Passage to read:
Segment Open

The generalized tissue loss in our patients is reflected by ventricular score (VS) and cerebroventricular index 2 (CVI-2) (means of 61% and 17.8%, respectively). The findings are close to the values documented on a computerized tomography (CT) scan study of patients with AD with a mean age of 78 years (means of 62.99% and 17.6%) (Heinik et al 2000) (Tables 1, 3). These close results reflect on the high validity and good reproducibility of the measurements. Also, the significant correlation (r = 0.75) between the measurements of the midbrain performed on axial and sagittal planes (MD-C and MD) reflect the accuracy of the measures. The good correlation between grading and measurements (sulcal grade and sulcal width, r = 0.65) confirms the usefulness of a semiquantitative approach for standardized imaging studies. This was also found in a previous study assessing tissue loss in patients with post-traumatic head injury (Reider-Groswasser et al 2002).

The medial temporal tissue loss as reflected by the interuncal distance (IUD) is also very close to the values reported by Heinik et al (2000). It is 27.87 mm in the study of Heinik et al (2000) and 27.47 (SD ± 3.8) in our present MRI study (Table 3). The bicaudate distance (BCD) and the CVI-2 correlated significantly with the clock drawing test in the study of Heinik et al (2000), and since the CVI-2 values are so close in both studies, 17.6 (SD ± 3.0) and 17.8 (SD ± 2.6) respectively (as mentioned above, Table 3), it supports the likelihood of caudate involvement in the AD population of Wadi Ara.

The correlations of medial temporal tissue loss (Table 2) reflect their association (TH, HH, IUD). Significant p-values were only seen between the TH on the left and on the right (p = 0.005), and between their axial and coronal measures (p = 0.001). The correlation between hippocampal height (HH) and temporal horn (TH) as shown in Table 2 also were statistically significant (p < 0.001), and should be further assessed in larger series. These results show the usefulness of HH as a parameter for assessment of medial temporal structures. Our data also confirm the major morphologic changes in medial temporal parameters that have been described by others to occur in the course of AD (Frisoni et al 1996; Jack et al 2004).

In the present study, the mean value of the antero-posterior diameter of the midbrain as measured in the axial plane, midbrain length-center (MD-C), is close to the measurement that was performed on the sagittal plane – midbrain anteroposterior diameter (MD) (16.64 and 16.12 mm, respectively) (Tables 3, 5). The decreased midbrain diameter on the axial planes has been described in progressive supranuclear palsy (Schrag et al 2000; Warmuth-Metz et al 2001), and to the best of our knowledge, it has not yet been described in AD. This parameter should be correlated with clinical findings and reassessed in a larger AD population.

Conclusions

In the present study, we used a simple linear MRI-based measurements method for evaluating 15 patients with DAT in an elderly Arab population in Israel. We found altered tissue characteristics, expressed as high intensity foci in white matter on T2W sequences, and tissue loss, both generalized and local (involving the head of the caudate, the midbrain, and to a lesser degree medial temporal structures). The significance of our findings, as well as the additional information derived from correlations among the different parameters, suggest that these patients are a unique group with distinct imaging features, perhaps related to their low frequency of ApoE-ε4 allele. Whatever the underlying mechanisms, results of these investigative analyses warrant consideration in other populations of elderly people. Such patterns may provide clues about the pathophysiology of structural brain changes in the elderly.

Segment Closed

Excerpts from a dataset:
Segment Open

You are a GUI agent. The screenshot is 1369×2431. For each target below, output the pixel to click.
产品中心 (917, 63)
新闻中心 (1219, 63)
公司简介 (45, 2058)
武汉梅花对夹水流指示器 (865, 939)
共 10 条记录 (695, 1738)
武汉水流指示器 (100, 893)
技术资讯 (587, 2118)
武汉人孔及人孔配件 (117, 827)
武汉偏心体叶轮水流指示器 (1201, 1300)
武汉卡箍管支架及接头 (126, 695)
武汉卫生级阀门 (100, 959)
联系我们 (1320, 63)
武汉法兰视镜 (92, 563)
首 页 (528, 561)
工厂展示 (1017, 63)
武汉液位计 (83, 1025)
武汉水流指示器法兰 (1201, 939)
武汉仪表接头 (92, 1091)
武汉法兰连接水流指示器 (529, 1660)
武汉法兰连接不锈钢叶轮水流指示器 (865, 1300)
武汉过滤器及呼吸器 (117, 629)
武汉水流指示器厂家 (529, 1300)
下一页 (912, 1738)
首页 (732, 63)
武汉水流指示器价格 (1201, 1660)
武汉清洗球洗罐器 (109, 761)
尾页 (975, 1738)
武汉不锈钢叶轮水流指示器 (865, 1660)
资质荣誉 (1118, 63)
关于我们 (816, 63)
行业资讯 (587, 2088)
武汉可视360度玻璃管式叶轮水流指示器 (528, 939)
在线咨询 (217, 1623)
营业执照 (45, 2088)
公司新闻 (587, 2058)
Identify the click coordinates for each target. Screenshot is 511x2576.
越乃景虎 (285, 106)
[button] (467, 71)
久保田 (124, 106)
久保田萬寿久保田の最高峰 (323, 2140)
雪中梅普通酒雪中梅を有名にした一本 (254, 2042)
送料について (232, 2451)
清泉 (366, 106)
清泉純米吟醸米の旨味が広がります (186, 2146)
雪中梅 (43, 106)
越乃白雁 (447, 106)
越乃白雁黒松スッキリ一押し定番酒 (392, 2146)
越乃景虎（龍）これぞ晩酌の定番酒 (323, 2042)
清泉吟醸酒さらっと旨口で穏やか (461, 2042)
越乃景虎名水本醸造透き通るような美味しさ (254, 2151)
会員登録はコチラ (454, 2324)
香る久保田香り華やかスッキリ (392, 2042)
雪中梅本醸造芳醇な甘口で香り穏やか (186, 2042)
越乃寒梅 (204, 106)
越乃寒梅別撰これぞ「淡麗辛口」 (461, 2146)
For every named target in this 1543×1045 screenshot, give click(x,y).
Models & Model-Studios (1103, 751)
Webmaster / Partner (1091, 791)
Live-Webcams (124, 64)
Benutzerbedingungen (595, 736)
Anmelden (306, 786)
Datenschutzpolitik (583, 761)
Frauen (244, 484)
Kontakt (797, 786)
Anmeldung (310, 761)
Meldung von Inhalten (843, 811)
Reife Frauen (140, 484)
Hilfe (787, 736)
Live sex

Segment Closed

Description of the task:
In the MRI study passage, how many patients were evaluated, and what population did they come from?

Written response:
Fifteen patients with DAT from an elderly Arab population in Israel.